## Task requirements
In the listing below, find the line containing "Task: Switch to the Brands tab" and the line containing "Screen dimensions: 829x664". Repeat exactly those two lines and every line between them, nothing more.

## Information
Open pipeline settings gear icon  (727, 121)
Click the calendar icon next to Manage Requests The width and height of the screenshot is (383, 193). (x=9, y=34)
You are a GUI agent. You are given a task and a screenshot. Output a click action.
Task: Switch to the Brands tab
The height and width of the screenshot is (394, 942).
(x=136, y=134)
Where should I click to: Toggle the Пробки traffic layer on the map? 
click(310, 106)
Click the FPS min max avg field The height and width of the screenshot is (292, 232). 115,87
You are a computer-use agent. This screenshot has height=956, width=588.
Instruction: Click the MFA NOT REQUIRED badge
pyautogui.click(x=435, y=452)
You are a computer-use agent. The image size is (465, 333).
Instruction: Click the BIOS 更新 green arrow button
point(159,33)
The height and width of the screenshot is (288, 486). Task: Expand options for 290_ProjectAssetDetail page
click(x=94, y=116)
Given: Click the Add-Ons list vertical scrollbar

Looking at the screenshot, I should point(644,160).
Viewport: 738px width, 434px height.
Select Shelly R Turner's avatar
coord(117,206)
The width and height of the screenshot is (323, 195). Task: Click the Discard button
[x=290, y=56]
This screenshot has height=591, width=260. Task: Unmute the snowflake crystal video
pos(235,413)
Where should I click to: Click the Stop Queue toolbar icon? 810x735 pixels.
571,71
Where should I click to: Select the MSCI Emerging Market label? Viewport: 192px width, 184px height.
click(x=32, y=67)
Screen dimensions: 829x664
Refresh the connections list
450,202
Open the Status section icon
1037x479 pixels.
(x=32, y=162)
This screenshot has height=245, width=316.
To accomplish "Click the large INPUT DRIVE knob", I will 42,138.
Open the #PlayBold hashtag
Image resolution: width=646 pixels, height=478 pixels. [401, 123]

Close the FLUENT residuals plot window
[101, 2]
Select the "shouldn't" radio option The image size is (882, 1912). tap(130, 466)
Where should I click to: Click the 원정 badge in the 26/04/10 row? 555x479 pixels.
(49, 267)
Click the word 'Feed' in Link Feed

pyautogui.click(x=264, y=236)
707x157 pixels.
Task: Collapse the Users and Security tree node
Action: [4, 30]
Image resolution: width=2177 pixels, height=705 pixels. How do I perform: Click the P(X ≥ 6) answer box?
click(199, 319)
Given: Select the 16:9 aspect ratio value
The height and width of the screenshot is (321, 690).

## Reply
Task: Switch to the Brands tab
The height and width of the screenshot is (394, 942).
(x=136, y=134)
Where should I click to: Toggle the Пробки traffic layer on the map? 
click(310, 106)
Click the FPS min max avg field The height and width of the screenshot is (292, 232). 115,87
You are a computer-use agent. This screenshot has height=956, width=588.
Instruction: Click the MFA NOT REQUIRED badge
pyautogui.click(x=435, y=452)
You are a computer-use agent. The image size is (465, 333).
Instruction: Click the BIOS 更新 green arrow button
point(159,33)
The height and width of the screenshot is (288, 486). Task: Expand options for 290_ProjectAssetDetail page
click(x=94, y=116)
Given: Click the Add-Ons list vertical scrollbar

Looking at the screenshot, I should point(644,160).
Viewport: 738px width, 434px height.
Select Shelly R Turner's avatar
coord(117,206)
The width and height of the screenshot is (323, 195). Task: Click the Discard button
[x=290, y=56]
This screenshot has height=591, width=260. Task: Unmute the snowflake crystal video
pos(235,413)
Where should I click to: Click the Stop Queue toolbar icon? 810x735 pixels.
571,71
Where should I click to: Select the MSCI Emerging Market label? Viewport: 192px width, 184px height.
click(x=32, y=67)
Screen dimensions: 829x664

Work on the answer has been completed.